(Stored items)
Segment Open
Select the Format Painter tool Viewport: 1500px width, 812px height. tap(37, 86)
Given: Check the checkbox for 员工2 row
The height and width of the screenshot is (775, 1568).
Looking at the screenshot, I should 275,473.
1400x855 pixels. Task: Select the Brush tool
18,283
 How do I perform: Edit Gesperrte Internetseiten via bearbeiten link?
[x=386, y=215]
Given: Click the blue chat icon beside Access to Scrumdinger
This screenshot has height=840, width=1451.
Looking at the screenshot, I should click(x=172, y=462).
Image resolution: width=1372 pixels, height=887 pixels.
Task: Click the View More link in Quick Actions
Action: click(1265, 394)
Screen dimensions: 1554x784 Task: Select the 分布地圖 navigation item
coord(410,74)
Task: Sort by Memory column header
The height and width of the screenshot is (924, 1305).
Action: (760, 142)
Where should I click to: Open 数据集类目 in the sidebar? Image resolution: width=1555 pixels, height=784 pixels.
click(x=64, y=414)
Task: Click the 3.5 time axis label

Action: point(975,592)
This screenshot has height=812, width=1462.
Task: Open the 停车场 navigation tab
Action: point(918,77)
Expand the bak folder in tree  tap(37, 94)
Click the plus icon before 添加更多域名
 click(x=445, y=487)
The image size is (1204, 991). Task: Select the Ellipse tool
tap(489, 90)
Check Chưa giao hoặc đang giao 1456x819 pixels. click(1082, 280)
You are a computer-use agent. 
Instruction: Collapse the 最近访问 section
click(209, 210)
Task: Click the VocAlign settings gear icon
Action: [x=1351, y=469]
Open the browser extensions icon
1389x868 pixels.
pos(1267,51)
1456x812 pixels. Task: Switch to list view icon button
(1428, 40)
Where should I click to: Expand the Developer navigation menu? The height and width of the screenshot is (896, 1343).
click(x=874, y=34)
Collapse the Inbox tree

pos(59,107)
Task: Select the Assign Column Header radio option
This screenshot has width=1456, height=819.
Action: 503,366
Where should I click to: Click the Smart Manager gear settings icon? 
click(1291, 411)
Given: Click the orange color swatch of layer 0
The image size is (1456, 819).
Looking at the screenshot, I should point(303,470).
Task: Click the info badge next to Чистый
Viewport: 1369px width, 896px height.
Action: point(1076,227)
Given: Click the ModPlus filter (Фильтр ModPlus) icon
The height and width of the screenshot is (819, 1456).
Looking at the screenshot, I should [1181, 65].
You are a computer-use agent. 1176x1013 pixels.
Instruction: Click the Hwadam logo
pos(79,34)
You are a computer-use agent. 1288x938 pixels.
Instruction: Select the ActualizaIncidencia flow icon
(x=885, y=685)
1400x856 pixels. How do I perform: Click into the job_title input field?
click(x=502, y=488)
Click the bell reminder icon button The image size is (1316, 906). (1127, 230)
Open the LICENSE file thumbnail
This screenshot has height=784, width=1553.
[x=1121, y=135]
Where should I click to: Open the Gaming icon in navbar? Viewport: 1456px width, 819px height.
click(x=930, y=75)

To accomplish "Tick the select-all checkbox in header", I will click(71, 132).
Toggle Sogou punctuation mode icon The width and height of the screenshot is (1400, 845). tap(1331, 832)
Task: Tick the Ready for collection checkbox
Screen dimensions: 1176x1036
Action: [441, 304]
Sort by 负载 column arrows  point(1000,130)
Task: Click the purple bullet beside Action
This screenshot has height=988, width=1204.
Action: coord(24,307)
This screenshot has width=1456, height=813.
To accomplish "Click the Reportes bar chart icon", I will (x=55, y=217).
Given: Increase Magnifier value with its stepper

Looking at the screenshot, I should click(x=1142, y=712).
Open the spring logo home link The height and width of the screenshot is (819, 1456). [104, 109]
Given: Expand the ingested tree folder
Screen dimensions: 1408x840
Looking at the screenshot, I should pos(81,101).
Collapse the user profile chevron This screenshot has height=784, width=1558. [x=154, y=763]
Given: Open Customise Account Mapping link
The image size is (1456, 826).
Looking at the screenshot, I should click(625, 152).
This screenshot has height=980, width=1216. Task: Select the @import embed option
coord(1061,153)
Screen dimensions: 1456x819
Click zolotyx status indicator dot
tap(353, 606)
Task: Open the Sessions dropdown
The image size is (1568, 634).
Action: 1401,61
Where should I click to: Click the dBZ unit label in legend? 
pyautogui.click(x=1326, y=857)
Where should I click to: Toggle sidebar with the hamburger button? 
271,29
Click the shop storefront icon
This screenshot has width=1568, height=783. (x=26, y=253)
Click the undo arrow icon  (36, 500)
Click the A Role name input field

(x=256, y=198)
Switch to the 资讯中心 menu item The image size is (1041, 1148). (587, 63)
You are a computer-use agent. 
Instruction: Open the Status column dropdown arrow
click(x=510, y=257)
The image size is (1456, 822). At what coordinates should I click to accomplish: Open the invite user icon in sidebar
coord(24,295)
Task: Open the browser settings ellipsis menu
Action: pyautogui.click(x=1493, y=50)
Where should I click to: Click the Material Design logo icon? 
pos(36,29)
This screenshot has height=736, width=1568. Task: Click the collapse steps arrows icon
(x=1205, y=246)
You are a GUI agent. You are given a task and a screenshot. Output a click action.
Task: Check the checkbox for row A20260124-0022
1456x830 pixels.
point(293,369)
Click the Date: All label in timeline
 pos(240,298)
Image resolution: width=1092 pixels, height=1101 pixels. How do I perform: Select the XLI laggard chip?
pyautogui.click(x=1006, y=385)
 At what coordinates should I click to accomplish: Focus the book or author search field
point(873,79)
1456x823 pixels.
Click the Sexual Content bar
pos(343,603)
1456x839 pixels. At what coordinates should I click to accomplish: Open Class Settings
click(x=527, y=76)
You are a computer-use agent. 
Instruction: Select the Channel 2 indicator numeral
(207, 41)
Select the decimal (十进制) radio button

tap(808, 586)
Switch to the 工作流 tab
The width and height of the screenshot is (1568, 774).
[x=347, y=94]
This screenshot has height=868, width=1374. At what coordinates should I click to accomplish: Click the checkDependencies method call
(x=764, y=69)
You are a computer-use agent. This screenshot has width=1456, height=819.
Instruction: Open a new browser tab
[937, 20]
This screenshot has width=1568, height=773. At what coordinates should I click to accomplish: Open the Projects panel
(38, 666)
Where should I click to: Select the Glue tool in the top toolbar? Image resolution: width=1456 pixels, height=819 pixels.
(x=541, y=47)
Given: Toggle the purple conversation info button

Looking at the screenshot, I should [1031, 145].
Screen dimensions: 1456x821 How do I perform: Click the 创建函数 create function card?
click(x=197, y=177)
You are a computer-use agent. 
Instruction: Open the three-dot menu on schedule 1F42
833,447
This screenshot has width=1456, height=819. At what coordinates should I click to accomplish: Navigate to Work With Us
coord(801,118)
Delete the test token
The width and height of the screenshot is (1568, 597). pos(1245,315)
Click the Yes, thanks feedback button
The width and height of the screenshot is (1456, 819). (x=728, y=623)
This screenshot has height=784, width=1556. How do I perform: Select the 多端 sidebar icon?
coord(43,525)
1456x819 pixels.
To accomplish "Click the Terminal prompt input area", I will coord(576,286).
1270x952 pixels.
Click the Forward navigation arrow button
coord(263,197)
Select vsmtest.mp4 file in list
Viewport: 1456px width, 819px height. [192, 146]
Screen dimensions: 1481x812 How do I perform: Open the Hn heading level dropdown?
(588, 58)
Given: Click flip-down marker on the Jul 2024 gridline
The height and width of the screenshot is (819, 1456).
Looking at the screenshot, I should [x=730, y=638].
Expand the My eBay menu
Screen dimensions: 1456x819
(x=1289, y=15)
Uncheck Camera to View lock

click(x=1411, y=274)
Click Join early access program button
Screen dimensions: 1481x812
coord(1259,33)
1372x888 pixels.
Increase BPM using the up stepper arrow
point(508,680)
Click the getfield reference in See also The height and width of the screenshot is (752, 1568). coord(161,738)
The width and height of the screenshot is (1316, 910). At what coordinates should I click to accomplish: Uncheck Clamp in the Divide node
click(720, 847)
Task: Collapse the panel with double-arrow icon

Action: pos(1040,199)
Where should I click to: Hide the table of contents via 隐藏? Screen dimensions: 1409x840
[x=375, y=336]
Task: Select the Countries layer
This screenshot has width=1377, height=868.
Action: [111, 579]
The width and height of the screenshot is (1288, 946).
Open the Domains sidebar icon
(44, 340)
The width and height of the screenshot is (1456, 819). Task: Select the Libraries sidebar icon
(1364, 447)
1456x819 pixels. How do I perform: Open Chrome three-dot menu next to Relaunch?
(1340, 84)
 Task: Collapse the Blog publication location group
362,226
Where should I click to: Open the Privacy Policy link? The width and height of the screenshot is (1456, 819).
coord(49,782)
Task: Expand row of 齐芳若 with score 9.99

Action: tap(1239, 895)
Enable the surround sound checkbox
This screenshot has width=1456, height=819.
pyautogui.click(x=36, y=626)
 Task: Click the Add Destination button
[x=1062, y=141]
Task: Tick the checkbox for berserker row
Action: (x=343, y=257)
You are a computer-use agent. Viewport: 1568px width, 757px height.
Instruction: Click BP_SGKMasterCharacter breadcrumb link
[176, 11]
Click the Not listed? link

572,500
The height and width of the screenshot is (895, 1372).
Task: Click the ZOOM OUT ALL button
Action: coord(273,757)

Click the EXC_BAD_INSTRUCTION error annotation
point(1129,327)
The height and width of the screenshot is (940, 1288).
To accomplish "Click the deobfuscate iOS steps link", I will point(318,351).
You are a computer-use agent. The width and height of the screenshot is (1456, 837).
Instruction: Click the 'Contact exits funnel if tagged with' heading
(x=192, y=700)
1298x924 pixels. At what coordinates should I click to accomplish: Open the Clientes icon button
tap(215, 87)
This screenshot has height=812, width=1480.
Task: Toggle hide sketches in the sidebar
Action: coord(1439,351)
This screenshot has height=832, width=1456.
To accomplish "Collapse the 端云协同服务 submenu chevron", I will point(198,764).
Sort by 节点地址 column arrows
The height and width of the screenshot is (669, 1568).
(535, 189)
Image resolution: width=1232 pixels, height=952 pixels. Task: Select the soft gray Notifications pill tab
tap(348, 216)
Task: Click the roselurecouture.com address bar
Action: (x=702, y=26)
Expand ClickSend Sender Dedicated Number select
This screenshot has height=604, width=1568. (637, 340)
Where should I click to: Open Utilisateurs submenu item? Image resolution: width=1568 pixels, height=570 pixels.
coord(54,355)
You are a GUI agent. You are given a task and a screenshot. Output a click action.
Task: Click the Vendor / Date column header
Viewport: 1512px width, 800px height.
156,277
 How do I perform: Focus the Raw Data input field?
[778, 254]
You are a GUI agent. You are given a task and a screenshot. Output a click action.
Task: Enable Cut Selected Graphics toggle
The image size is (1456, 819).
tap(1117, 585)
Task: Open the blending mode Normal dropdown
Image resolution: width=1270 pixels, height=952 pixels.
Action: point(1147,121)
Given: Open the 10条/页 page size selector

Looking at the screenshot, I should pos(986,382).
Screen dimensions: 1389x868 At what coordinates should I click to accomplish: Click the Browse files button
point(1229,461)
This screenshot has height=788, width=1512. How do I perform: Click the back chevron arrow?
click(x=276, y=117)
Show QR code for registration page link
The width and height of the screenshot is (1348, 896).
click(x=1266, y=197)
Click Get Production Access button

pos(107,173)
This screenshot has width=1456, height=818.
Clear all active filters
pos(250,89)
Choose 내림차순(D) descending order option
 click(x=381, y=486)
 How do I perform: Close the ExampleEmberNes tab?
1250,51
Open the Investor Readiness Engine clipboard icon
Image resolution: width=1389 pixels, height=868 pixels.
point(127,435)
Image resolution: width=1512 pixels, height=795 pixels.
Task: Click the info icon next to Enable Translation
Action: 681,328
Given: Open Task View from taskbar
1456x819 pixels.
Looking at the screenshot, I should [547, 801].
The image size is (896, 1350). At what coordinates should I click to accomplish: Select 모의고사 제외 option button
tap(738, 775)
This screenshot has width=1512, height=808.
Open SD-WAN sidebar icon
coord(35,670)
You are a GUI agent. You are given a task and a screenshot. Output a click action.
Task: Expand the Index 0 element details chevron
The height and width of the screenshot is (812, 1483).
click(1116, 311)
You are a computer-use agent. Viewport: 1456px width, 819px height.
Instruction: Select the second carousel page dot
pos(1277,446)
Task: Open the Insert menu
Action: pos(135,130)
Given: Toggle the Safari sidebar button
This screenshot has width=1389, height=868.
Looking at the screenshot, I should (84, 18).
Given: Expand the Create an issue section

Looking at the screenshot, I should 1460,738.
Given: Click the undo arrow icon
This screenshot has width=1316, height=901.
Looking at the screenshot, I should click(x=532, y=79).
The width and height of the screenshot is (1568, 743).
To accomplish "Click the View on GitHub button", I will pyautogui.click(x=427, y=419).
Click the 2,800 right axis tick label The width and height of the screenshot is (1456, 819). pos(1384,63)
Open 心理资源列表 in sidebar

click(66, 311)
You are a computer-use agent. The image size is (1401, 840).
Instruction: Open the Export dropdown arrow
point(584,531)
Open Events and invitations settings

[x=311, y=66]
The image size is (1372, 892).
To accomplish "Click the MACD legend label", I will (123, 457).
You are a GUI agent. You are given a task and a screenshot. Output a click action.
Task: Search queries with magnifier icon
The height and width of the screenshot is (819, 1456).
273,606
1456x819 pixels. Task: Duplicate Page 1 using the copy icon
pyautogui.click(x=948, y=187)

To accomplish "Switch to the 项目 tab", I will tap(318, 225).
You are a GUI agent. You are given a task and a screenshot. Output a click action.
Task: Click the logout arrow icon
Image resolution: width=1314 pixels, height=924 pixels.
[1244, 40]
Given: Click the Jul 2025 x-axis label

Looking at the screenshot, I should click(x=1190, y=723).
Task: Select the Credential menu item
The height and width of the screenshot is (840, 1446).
Segment Closed
▶ **What you have to do**
Write down, word for word, the lines above from the one containing "Check Chưa giao" through the one containing "Given: Click the ModPlus", both ends included.

▶ **Output**
Check Chưa giao hoặc đang giao 1456x819 pixels. click(1082, 280)
You are a computer-use agent. 
Instruction: Collapse the 最近访问 section
click(209, 210)
Task: Click the VocAlign settings gear icon
Action: [x=1351, y=469]
Open the browser extensions icon
1389x868 pixels.
pos(1267,51)
1456x812 pixels. Task: Switch to list view icon button
(1428, 40)
Where should I click to: Expand the Developer navigation menu? The height and width of the screenshot is (896, 1343).
click(x=874, y=34)
Collapse the Inbox tree

pos(59,107)
Task: Select the Assign Column Header radio option
This screenshot has width=1456, height=819.
Action: 503,366
Where should I click to: Click the Smart Manager gear settings icon? 
click(1291, 411)
Given: Click the orange color swatch of layer 0
The image size is (1456, 819).
Looking at the screenshot, I should point(303,470).
Task: Click the info badge next to Чистый
Viewport: 1369px width, 896px height.
Action: point(1076,227)
Given: Click the ModPlus filter (Фильтр ModPlus) icon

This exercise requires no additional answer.